The issue with “Final Portrait” is that while everything is good in the moment, the film lacks the depth to really understand the characters outside of the nuance that the writers bring to the performances. Lord’s homosexuality was a large part of his existence, and without the prior knowledge of it going in, the subtle references to it would make the undiscerning viewer completely oblivious to this major part of his character. Giaocometti doesn’t have much to precede him in the film, also expecting the audience to basically know of his achievements beforehand. Being lucky enough to view this on a studio-provided screener link, I was able to pause the film and look up the history of the characters, but for those viewing it on a less controllable big screen, one might be lost in the characterizations of the performances.
With that, the film also becomes rote and repetitive at a point. At only 90 minutes with credits, it’s a short film, and it never feels longer than its length by any means, but the film’s structure does give way to a lot of familiar territory by the third act. Lord sits, Giaocometti paints, his wife is frustrated with his behavior, his brother enables him, he hates the painting, he starts over, wash, rinse, repeat. The formula works at first, and in its last iteration, the character’s actions give way to a generally satisfying finale. Yet, as the middle section grows longer and longer, the audience becomes increasingly interested in what the story of the characters holds, and the interest in the actual painting, which receives much focus, goes by the wayside.

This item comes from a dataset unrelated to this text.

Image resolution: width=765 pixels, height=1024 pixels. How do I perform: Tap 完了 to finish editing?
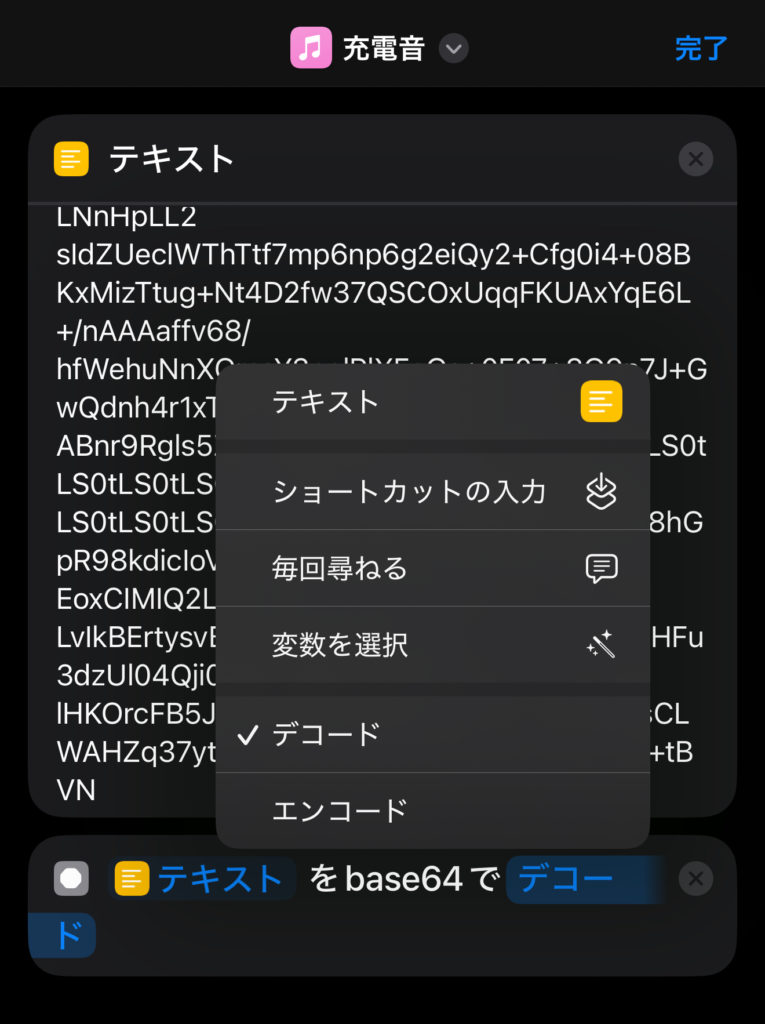point(700,48)
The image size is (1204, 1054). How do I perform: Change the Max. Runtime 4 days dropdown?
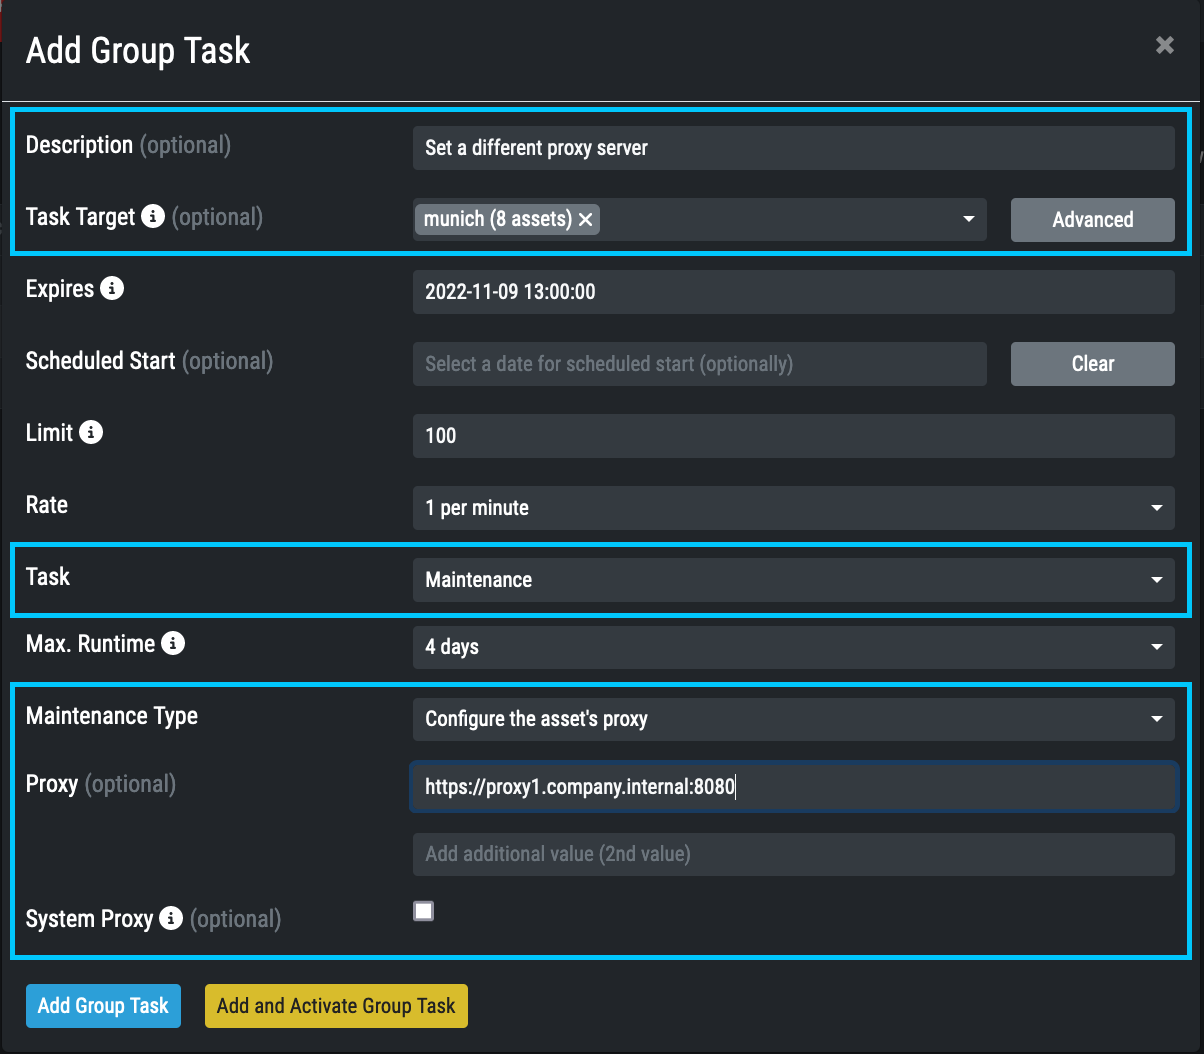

Stanley Tucci’s direction is undeniably impressive nonetheless. The film is bathed in neutral tones so unsaturated one might think the film is monochromatic at first, but the sense of color and space that Tucci holds is really pleasing to the eye. He stages much of the film like a stage play, to which I almost feel the story would be more suited for. Not much of the film goes beyond the confines of the studio, and much of it is dialogue-based. Having Rush and Hammer play it real time on stage would probably hold a much more moving effect overall. Still, for a director who hasn’t made a film in 10 years, I found his ease behind the camera quite surprising, even if it didn’t do too much out of the ordinary.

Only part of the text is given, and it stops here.